Nicht, dass es heute keine Ikonen mehr gäbe. Madonna machte erst die Schmuddel-Jeans und dann die Korsage zum Must-have und Jane Birkin eine nach ihr benannte Hermès-Tasche. Kate Middletons unkomplizierte Eleganz wird millionenfach kopiert, Kate Moss’ Shabby-Chic ebenso. Dass Kate Moss auch berufshalber vor der Kamera steht und mit ihrem Bild Bekleidung verkauft, darf als Zufall gelten, denn das, was sie zur Ikone macht, ist nicht die Haute Couture ihrer «Vogue»-Titelseiten, sondern ihr ureigener, lässiger Stil.
«Sie ist lustig, sie ist grosszügig, sie ist Rock’n’Roll, sie hat Geschmack, sie ist schön», sagt Mario Testino, der zu den weltweit erfolgreichsten Modefotografen zählt und dessen Bilder in den wichtigsten Museen hängen. «Sie war immer mein Lieblingsmodel. Ich glaube, ich habe ihr Leben in den rund zwanzig Jahren, in denen wir miteinander gearbeitet haben, gut dokumentiert.» Nicht nur das. Indem er Kate Moss’ oft brüchige Schönheit stets einfühlsam einfing, dürfte er seinen Teil zum Moss-Mythos beigetragen haben. Fragt man Mario Testino allerdings, welches sein wichtigstes Sujet gewesen sei, dann antwortet er stets: «Prinzessin Diana, denn sie hat meine Karriere auf ein anderes Niveau gebracht.»
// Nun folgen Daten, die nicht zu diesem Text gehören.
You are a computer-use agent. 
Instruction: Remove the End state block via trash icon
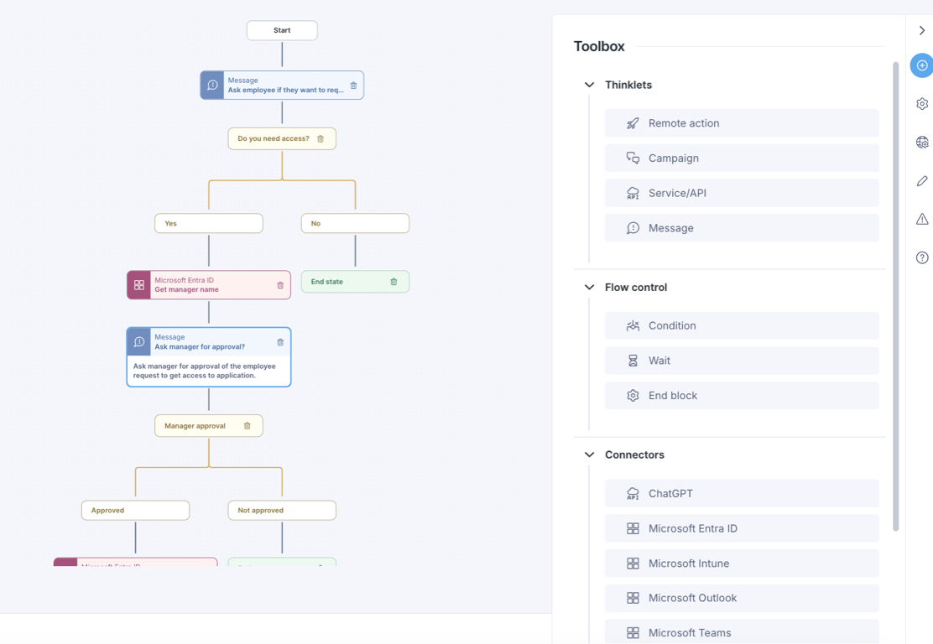pyautogui.click(x=394, y=282)
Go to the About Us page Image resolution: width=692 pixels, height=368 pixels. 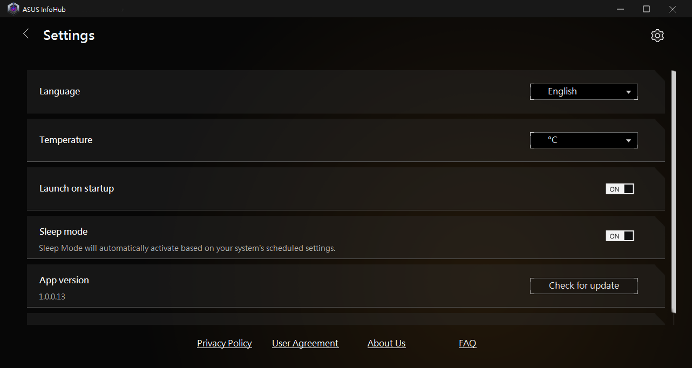(x=386, y=343)
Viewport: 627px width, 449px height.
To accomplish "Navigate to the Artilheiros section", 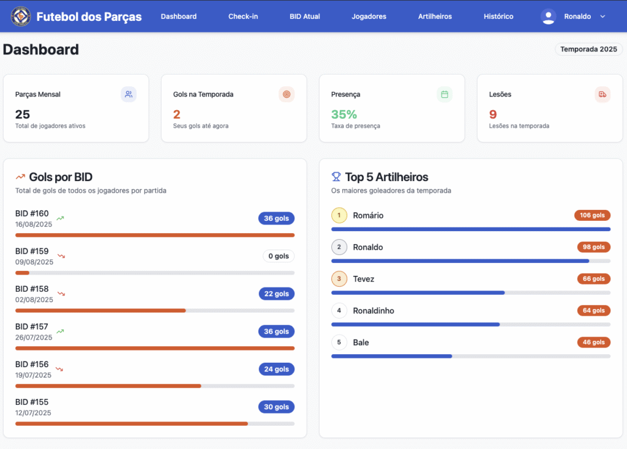I will (435, 17).
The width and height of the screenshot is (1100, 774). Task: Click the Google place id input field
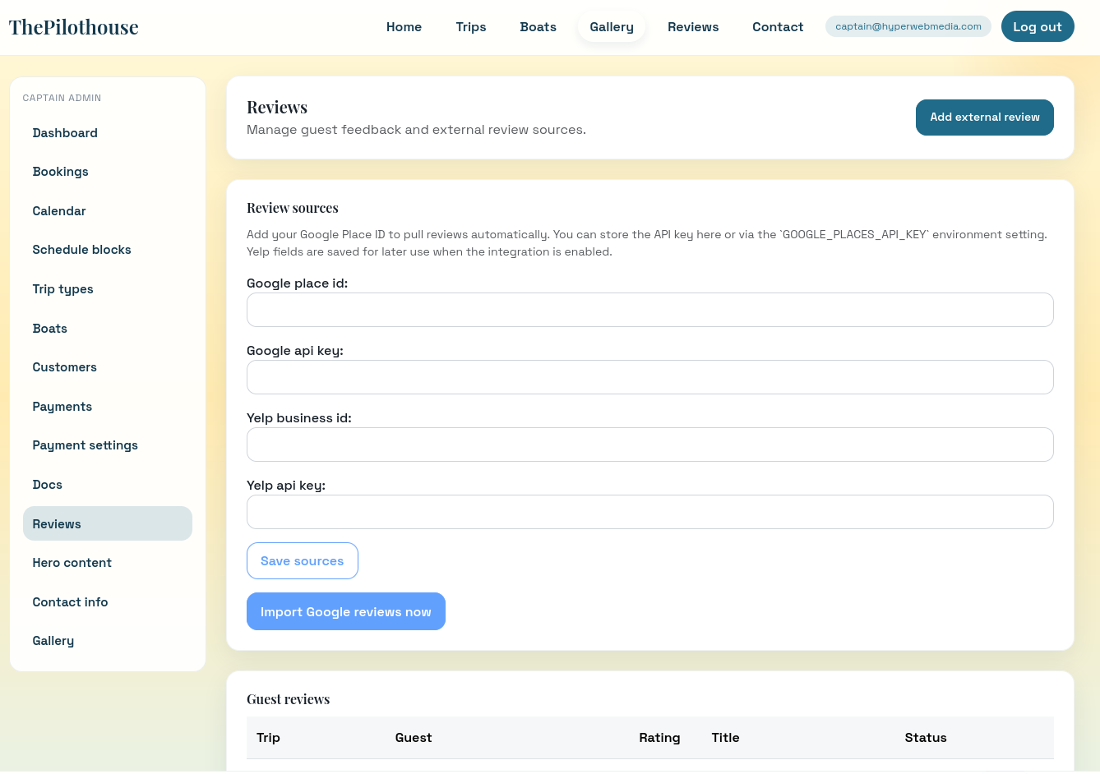click(x=649, y=310)
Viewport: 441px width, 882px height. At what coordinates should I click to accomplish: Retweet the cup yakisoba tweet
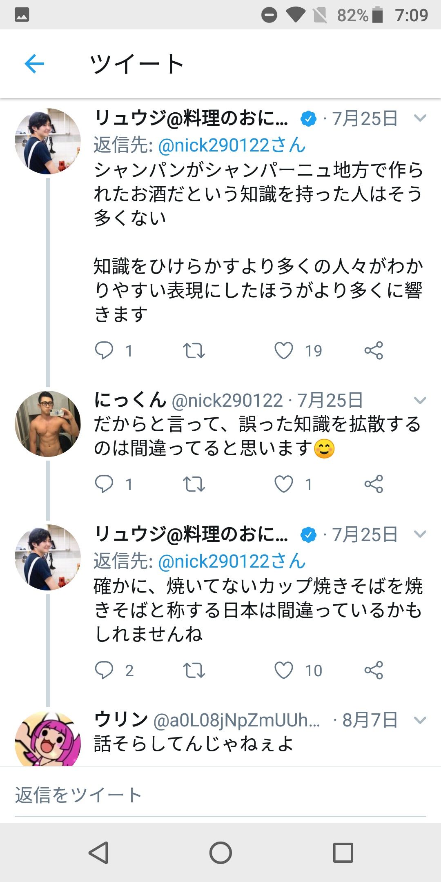pos(194,670)
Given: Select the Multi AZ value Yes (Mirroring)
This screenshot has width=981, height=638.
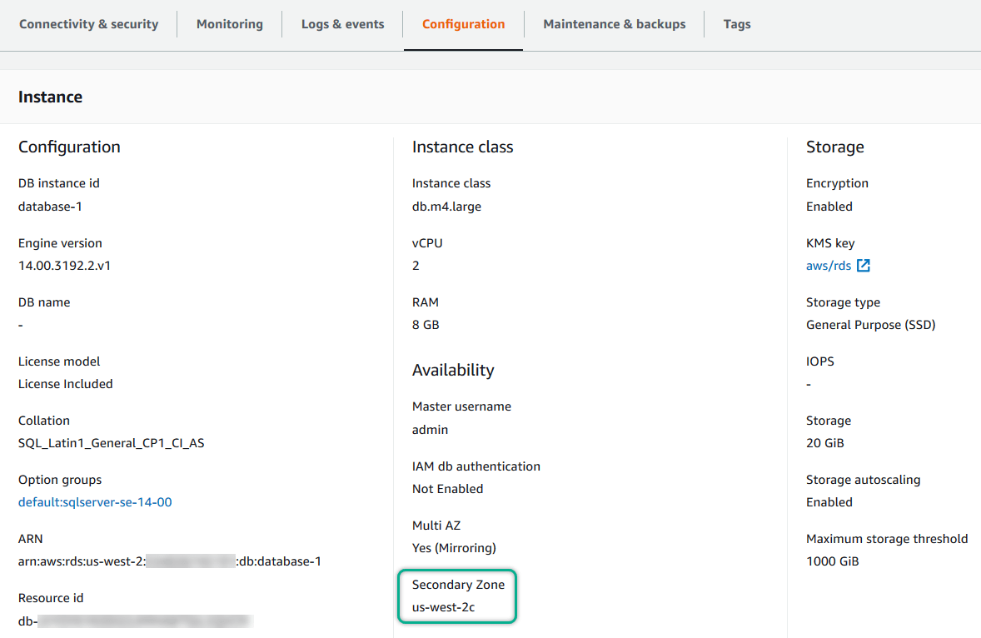Looking at the screenshot, I should point(455,548).
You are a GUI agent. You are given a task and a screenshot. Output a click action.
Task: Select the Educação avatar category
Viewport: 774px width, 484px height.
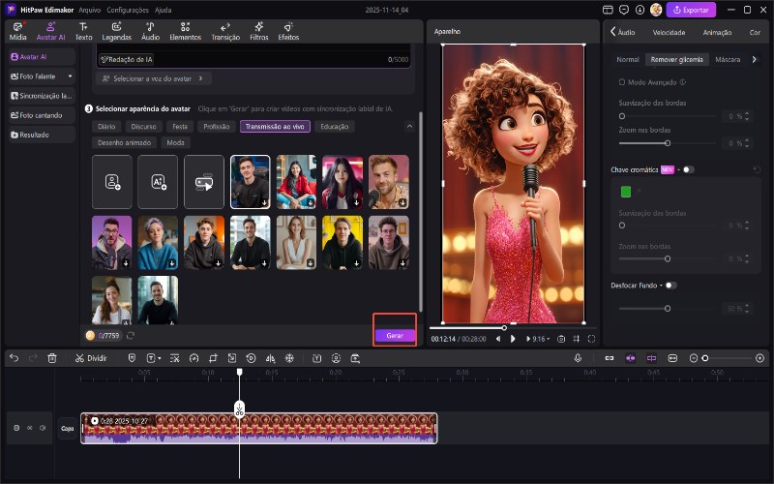(335, 127)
Auf Du und Du mit Königs. Er war es, der Lady Di 1997 kurz vor ihrem Tod für die Zeitschrift «Vanity Fair» fotografierte und eine Princess of Wales zeigte, wie sie die Welt noch nicht gesehen hatte. «Wir redeten ein wenig, und ich sagte, lass uns so tun, als ob wir uns einfach unterhielten, nur wir beide, hier auf dem Sofa», erinnert sich Mario Testino an den «most memorable day of my career». Er sagt, er habe nicht geplant, sie so natürlich zu fotografieren, doch als die Bilder gedruckt waren, hiess es, er habe sie völlig verändert. Nie hatte sich Prinzessin Diana so entspannt, so lässig und so sinnlich gezeigt, und es waren sicher auch diese Fotos, die sie zur unvergessenen «Königin der Herzen» machten.
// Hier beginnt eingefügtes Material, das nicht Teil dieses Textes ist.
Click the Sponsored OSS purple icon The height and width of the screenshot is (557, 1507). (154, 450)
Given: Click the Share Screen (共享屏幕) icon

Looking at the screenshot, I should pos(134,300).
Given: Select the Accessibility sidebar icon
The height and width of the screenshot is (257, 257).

Offenbar sah man das bei Hofe ähnlich, denn Mario Testino wurde immer wieder beauftragt, die Royals abzulichten. Er fotografierte die Queen, Prinz Charles mit seinen Söhnen, es gelang ihm sogar, die Duchess of Cornwall (ehemals Camilla Parker Bowles) beinahe so attraktiv wie Diana erscheinen zu lassen. Auch das offizielle und erfrischend ungezwungene Verlobungsfoto von Prinz William und Kate Middleton ist von ihm, und es zeigt einmal mehr, warum die Königsfamilie Mario Testino schätzt: Er zeigt sie glamourös und gleichzeitig sehr menschlich.
Königskinder – ob echt oder angeheiratet – sind eben eine Klasse für sich und kaum je für Werbung zu haben. Insofern bleibt ein Coup, wie er Gucci gelungen ist, sicherlich die Ausnahme. Und Charlotte Casiraghi hat noch ein paar Jahre Zeit, um zu zeigen, ob – trotz oder dank ihrem Werbeauftritt – eine Ikone in ihr steckt.